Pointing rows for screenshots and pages
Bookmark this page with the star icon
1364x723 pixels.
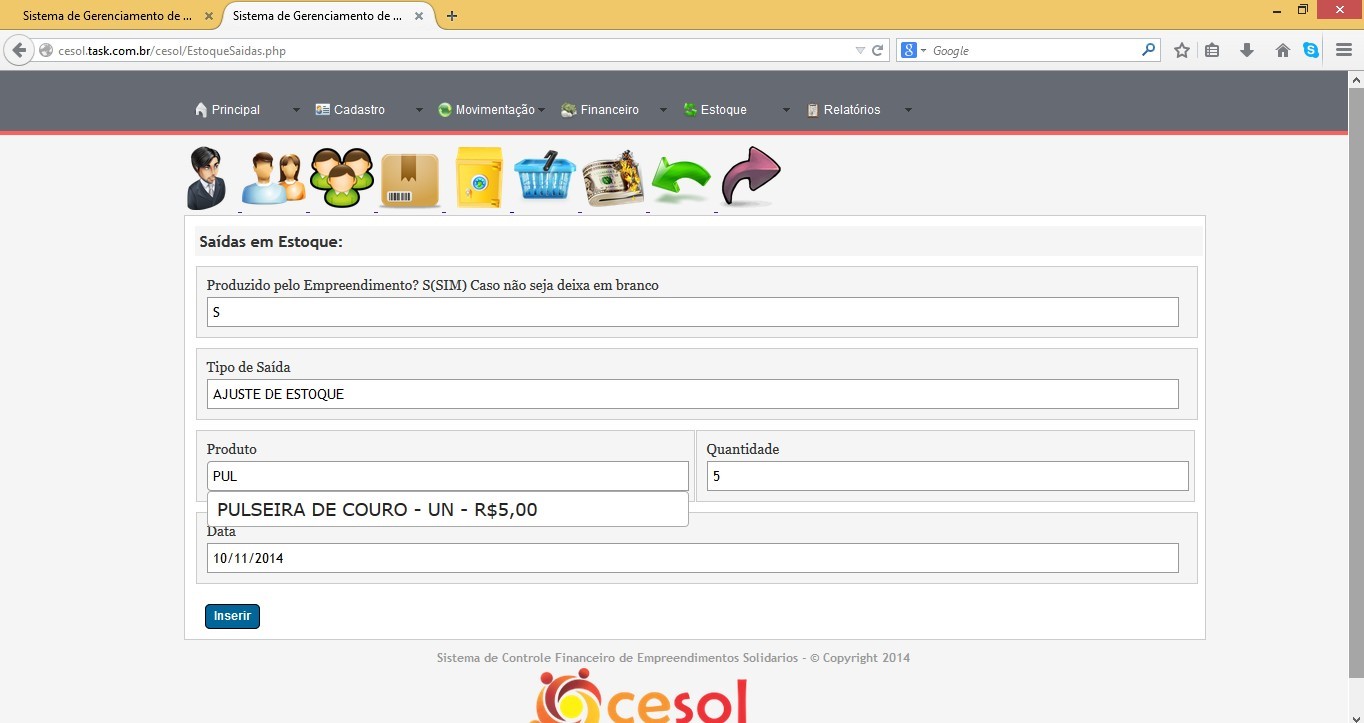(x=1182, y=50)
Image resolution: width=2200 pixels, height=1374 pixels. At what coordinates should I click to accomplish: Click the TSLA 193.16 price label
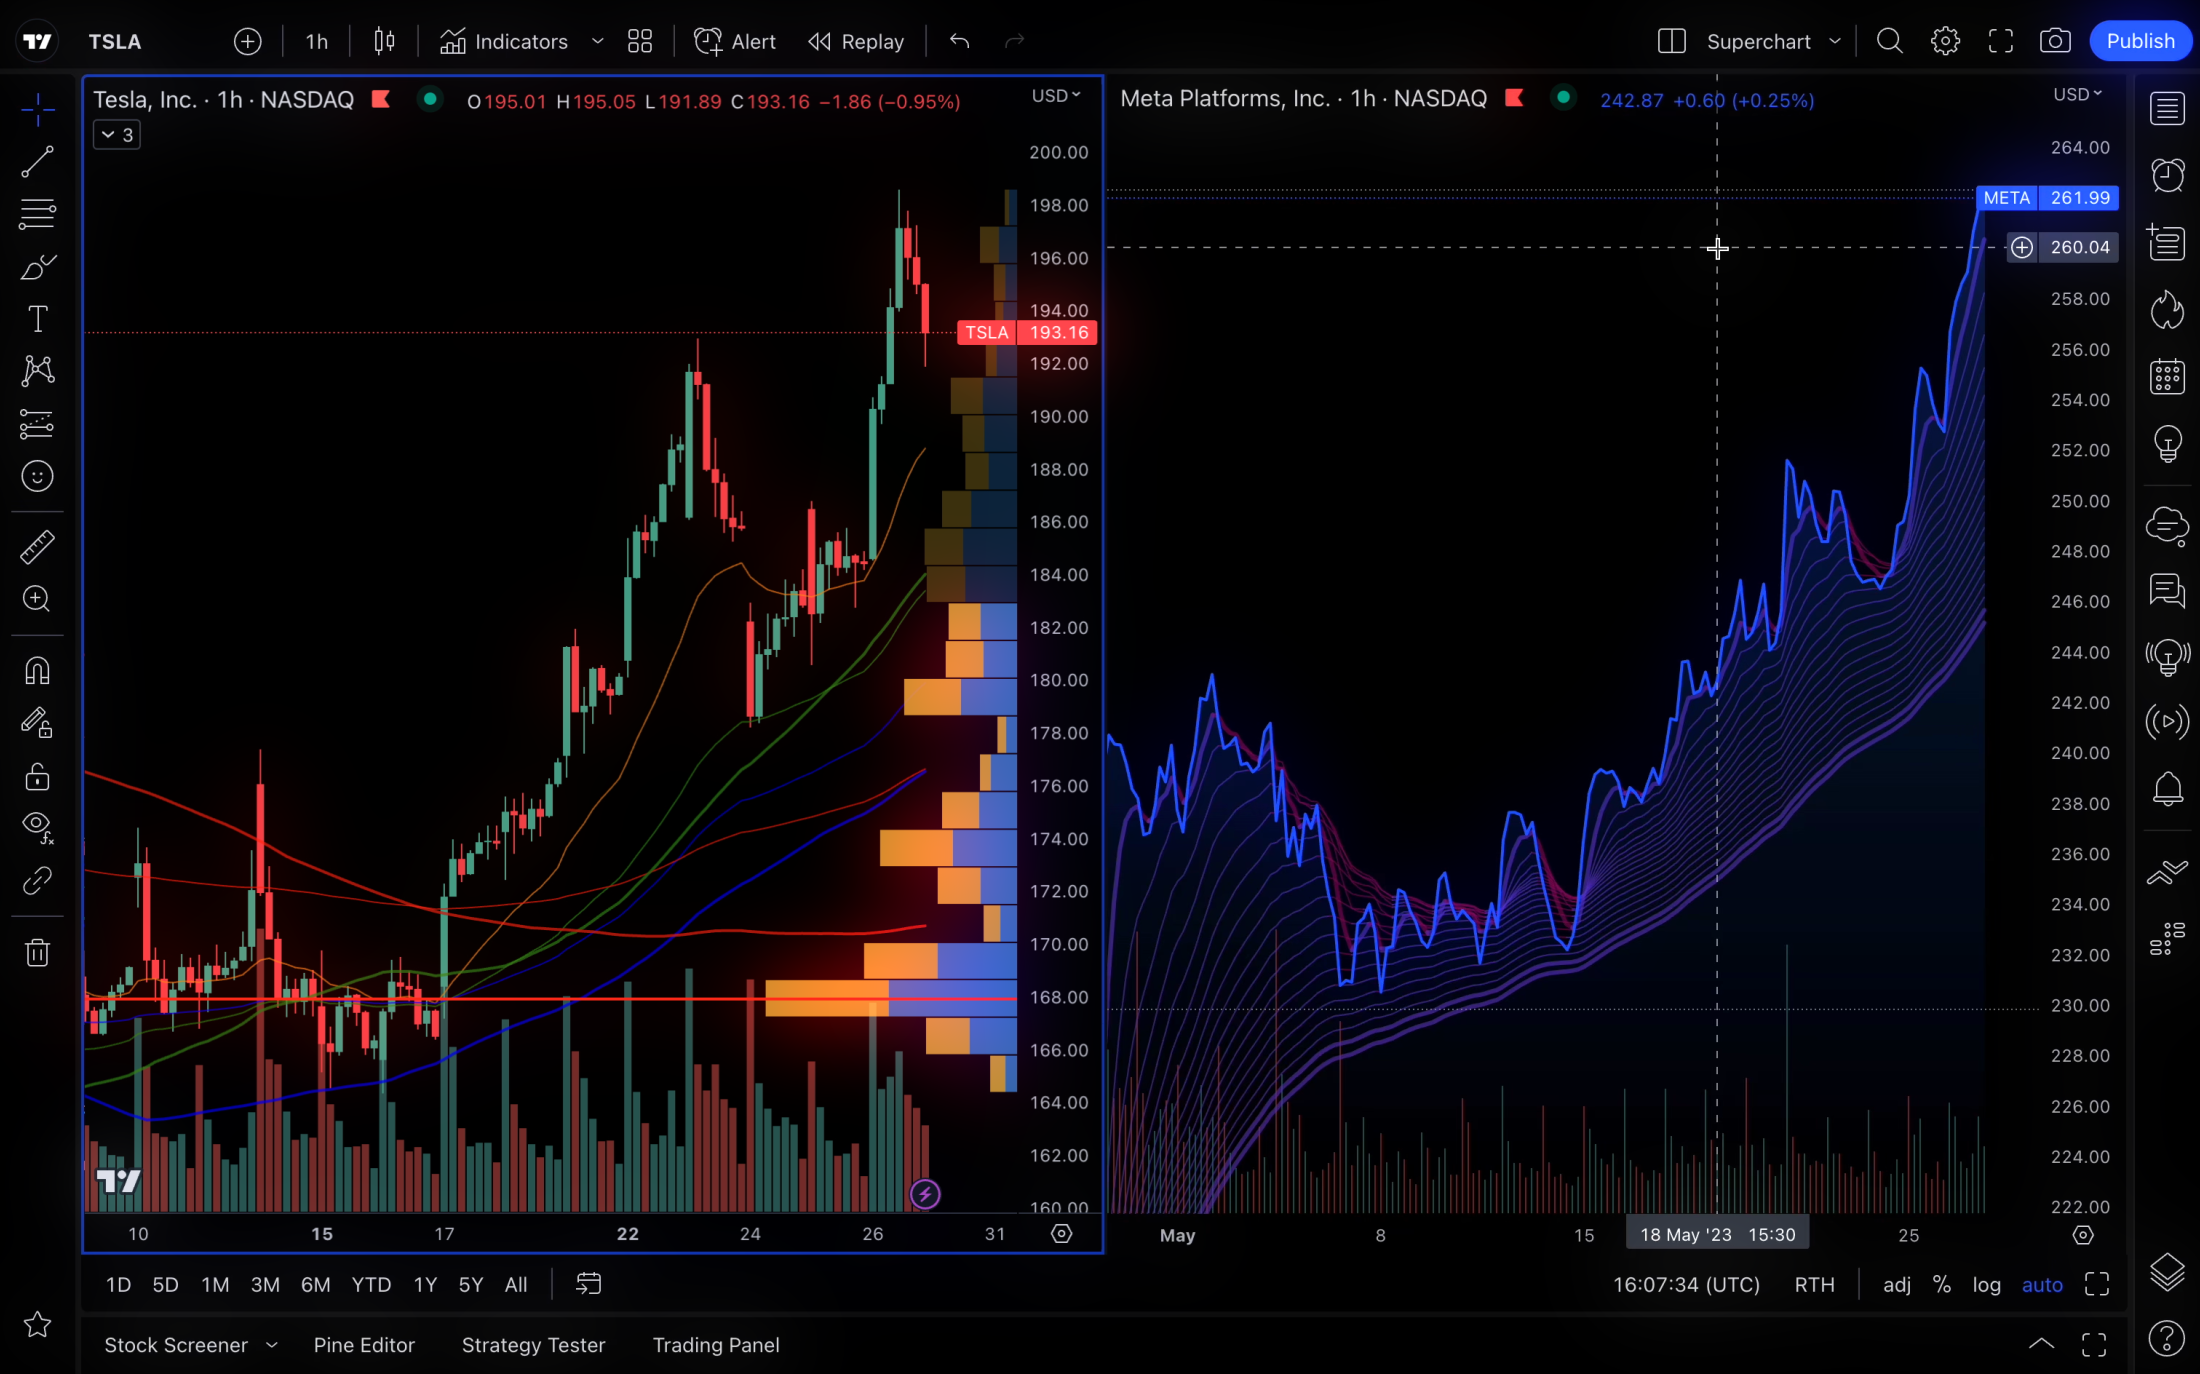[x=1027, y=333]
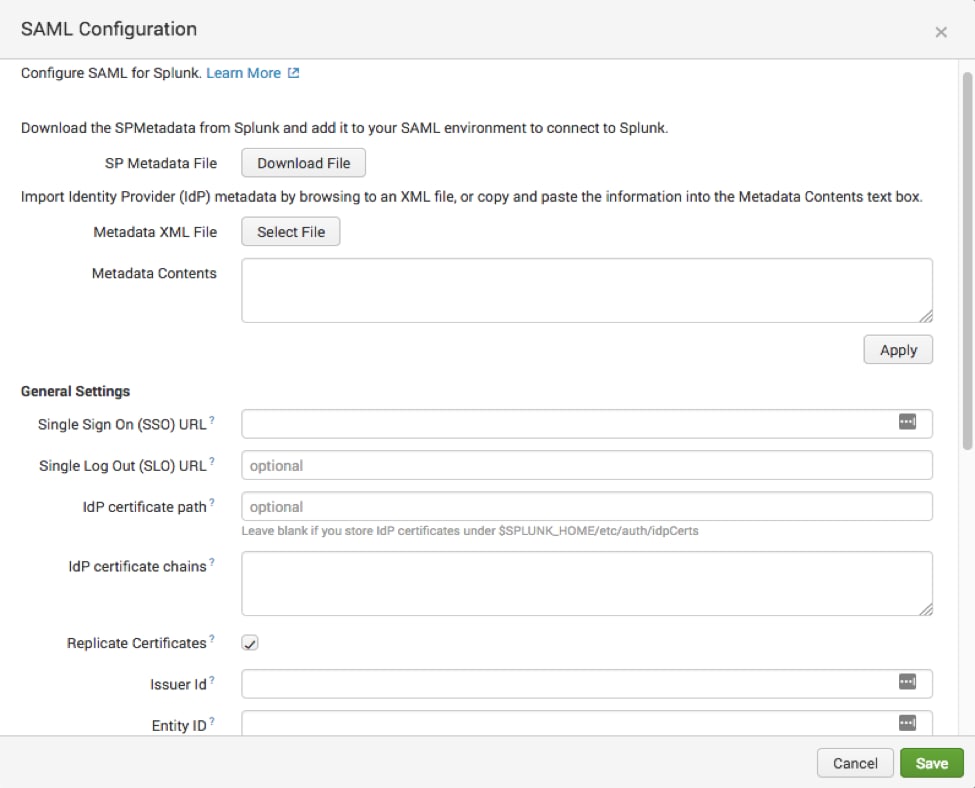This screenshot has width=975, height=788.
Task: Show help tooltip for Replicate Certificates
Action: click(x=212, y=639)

*Short problem*.
Output these rows verbatim, omitting the pictures.

*Written solution*.
Bookmark this page with the star icon
1364x723 pixels.
(x=1182, y=50)
Image resolution: width=2200 pixels, height=1374 pixels. At what coordinates should I click to accomplish: Click the TSLA 193.16 price label
[x=1027, y=333]
This screenshot has width=975, height=788.
Task: Show help tooltip for Replicate Certificates
Action: click(x=212, y=639)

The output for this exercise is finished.